§ **Task instructions**:
(a) Answer these questions from the passage on aerial pipeline surveys, one per line:
(i) What span gas is typically chosen when verifying the FID analyzer?
(ii) Which aircraft does Airwave keep on 24 hour standby?
(iii) How often is the scheduled routine pipeline surveillance conducted?
(b) Transcribe the part of the passage on aerial pipeline surveys that opens with the words containing "3.1.2 SCHEDULED ROUTINE" and closes with "of the anomalies.".
(c) Write the next part of the passage on aerial pipeline surveys, picking up after its final sentence.

§ **Passage given**:

-------

The operation of the FID analyzer is verified prior to each test run. Typically a span gas of about 20 ppm methane/balance air is chosen with the analyzer on the 0 – 25 ppm range. It is important that the analyzer be zero/spanned before each test run as experience has shown that the response of model AE2420 Flame Ionization Detector will vary with altitude above sealevel.
3.0 Types of Aerial Pipeline Surveys and Survey Requirements
3.1 Types of Aerial Pipeline Surveys
Airwave Environmental Technologies offers three types of aerial pipeline surveys:
3.1.1 EMERGENCY RESPONSE – LEAK LOCATING SURVEILLANCE
The purpose of this survey is to rapidly identify the point of rupture in a pipeline. Airwave has a Seneca Twin Engine aircraft available on 24 hour standby for these emergencies. In addition to identifying the point(s) of leakage, Airwave is also available as an option to assist in the ground surveillance to pinpoint the exact location of the event.
3.1.2 SCHEDULED ROUTINE PIPELINE SURVEILLANCE
On an annual or semi-annual basis, a single pass aerial survey would be conducted to identify hydrocarbon anomalies and determine if any of this occurrences relate to leaks in the oil or gas pipeline. Airwave would maintain a database of each survey and comparisons would be made between past surveys to identify changes in the magnitude of the anomalies.

-------

§ **Data provided**:

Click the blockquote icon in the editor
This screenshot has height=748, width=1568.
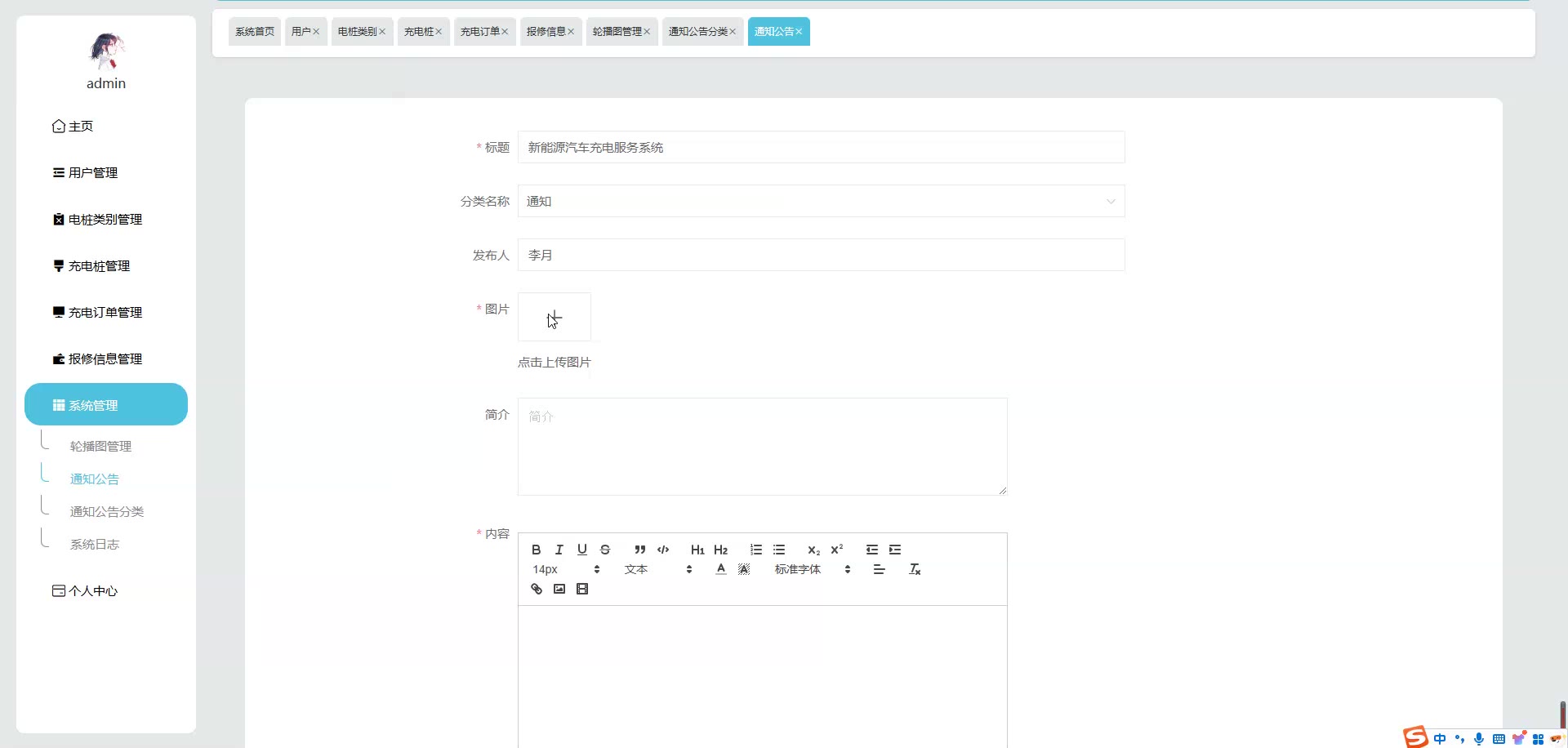(639, 550)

-------

§ **Answers**:
(a)
(i) About 20 ppm methane/balance air
(ii) A Seneca Twin Engine aircraft
(iii) On an annual or semi-annual basis

(b)
3.1.2 SCHEDULED ROUTINE PIPELINE SURVEILLANCE
On an annual or semi-annual basis, a single pass aerial survey would be conducted to identify hydrocarbon anomalies and determine if any of this occurrences relate to leaks in the oil or gas pipeline. Airwave would maintain a database of each survey and comparisons would be made between past surveys to identify changes in the magnitude of the anomalies.

(c)
3.1.3 COMPREHENSIVE PIPELINE SURVEILLANCE
This type of survey would involve a detailed hydrocarbon emission profile of a pipeline, showing all potential leakage sites. The length of the pipeline would be flown about four times at different distances parallel to the pipeline to confirm each anomaly and result in a 3 dimensional profile being developed. Ground assistance would also be available at an option to collect samples for analysis to confirm suspected sites. An example of this type of survey request would occur perhaps prior to a purchase of an existing pipeline.
3.2 Pipeline Survey Requirements
3.2.1 Weather Requirements
In general the preferred weather conditions necessary to conduct a satisfactory aerial pipeline leak survey would be as follows:
Temperature : greater than 0o C (32o F)
Wind Speed : Less than 10 knots (11.5 MPH)
Precipitation : Nil
Under these conditions the plume due to the pipeline leakage has an opportunity to become well established even at very low leakage rates (eg. natural gas leak at 1 ft3/ min (28.3 litres/ min) or liquid spill of about 25 gallons over a 100 square foot area).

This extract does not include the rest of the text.